Cantor集的平移交与beta展式的研究

Intersections of Cantor set with its translations and beta expansions got widespread interest in mathematical branches, such as fractal geometry, dynamical systems, combinatorics and so on. Recently people found that the intersection of Cantor set with its translation can be a self-similar set, they also found close connection between the intersections of Cantor sets and the unique beta expansions. The methods and techniques from beta expansions are used in the intersections of Cantor sets, and the other way around, the methods and techniques from fractal geometry are used to deal with problems in beta expansions.

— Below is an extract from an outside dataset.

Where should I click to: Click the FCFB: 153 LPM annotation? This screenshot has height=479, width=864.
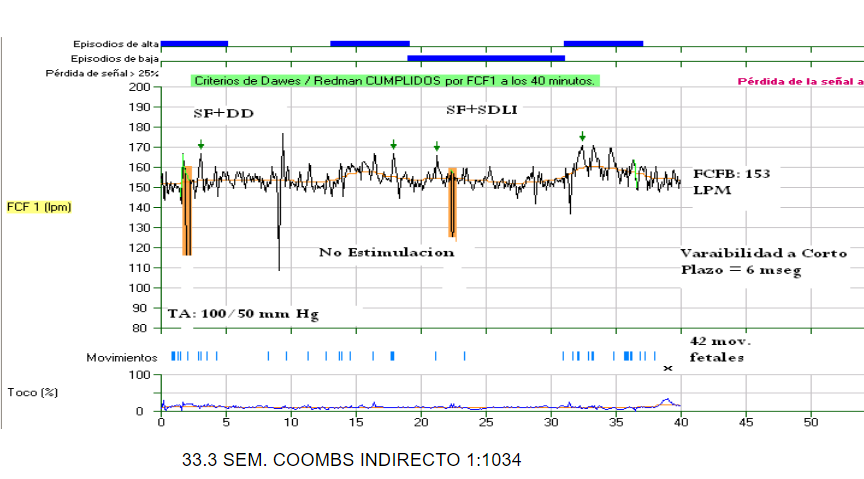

We will combine these two methods to study the algebraic and geometric properties of the set of points which have exactly m beta expansions. Moreover, we will analyse in a fractal way that the set of points which have a unique beta expansion, and calculate its Hausdorff dimension. Solving related problems will make great progress in the study of intersections of Cantor sets and beta expansions.

Cantor集的平移交与beta 展式的研究在分形几何、动力系统、组合数学等数学分支中引起广泛的兴趣。近年来人们惊奇地发现Cantor集的平移交有可能是一个自相似集，并且在研究过程中发现其与唯一beta展式之间有着密切联系。处理经典beta展式的方法与技巧被借鉴到Cantor集的平移交上，与此同时，处理分形几何的技巧与手段也同样被用来处理beta展式中的相关问题。我们将结合这两者讨论有且仅有m个beta展式集合的代数与几何特征，并讨论与之相应的Cantor集平移交的自相似性。另外我们将对唯一beta展式集合进行分形分析，并计算其Hausdorff维数。解决与之相应的问题对研究Cantor集的平移交与beta展式有着重要意义。

Cantor集的平移交与$\beta$ 展式的研究是分形几何、动力系统等领域中的重要研究课题，其研究涉及到数学的很多分支，如概率论、遍历理论、组合数学、符号动力系统、拓扑学、数论等。本项目主要研究了Cantor集平移交的自相似性和唯一$\beta$展式集合的Hausdorff维数。.. 在Cantor集平移交的自相似性方面，我们给出了一类广义Cantor集为齐次生成自相似集的充分必要条件。该结果可以用来讨论两个广义Cantor集平移交的自相似性。 在唯一$\beta$展式方面，我们给出了对几乎所有的$\beta>1$ 集合$U_{\beta,N}$的Hausdorff维数公式，其中$U_{\beta,N}$为所有具有唯一$\beta$展式的数的全体。.. 本项目基本完成计划目标。关于平移量不具有唯一表示时，Cantor集平移交的自相似性仍有待进一步研究。